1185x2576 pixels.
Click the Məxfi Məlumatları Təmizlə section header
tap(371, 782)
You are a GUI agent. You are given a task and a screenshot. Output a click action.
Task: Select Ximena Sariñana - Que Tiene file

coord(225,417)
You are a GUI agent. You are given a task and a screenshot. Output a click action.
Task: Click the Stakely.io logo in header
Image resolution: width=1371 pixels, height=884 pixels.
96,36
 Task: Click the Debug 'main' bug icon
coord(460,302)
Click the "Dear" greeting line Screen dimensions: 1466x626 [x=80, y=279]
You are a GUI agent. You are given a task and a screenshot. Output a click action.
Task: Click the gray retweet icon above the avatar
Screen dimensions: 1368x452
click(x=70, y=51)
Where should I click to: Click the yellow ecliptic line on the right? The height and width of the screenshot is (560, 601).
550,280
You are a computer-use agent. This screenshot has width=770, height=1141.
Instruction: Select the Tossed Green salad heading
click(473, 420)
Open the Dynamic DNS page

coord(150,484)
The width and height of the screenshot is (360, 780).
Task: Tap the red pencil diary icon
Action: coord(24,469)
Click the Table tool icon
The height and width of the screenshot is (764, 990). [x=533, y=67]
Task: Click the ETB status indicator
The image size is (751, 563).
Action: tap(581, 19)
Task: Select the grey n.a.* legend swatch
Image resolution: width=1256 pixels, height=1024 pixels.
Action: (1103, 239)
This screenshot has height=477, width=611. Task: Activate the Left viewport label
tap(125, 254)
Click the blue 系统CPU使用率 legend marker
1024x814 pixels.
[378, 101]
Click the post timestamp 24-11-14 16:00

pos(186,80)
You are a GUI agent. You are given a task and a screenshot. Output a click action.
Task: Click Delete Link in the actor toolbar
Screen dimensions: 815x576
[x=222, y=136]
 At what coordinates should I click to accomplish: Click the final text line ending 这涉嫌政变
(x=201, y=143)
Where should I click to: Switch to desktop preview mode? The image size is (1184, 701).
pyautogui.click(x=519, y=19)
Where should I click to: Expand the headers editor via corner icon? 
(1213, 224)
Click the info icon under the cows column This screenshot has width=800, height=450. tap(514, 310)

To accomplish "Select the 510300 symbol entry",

******

Work instructions — Reproduce exactly the lines from the one containing "At what coordinates" through the last line of the records above, including both, and nothing else.

Result for this exercise —
 At what coordinates should I click to accomplish: Click the final text line ending 这涉嫌政变
(x=201, y=143)
Where should I click to: Switch to desktop preview mode? The image size is (1184, 701).
pyautogui.click(x=519, y=19)
Where should I click to: Expand the headers editor via corner icon? 
(1213, 224)
Click the info icon under the cows column This screenshot has width=800, height=450. tap(514, 310)

To accomplish "Select the 510300 symbol entry",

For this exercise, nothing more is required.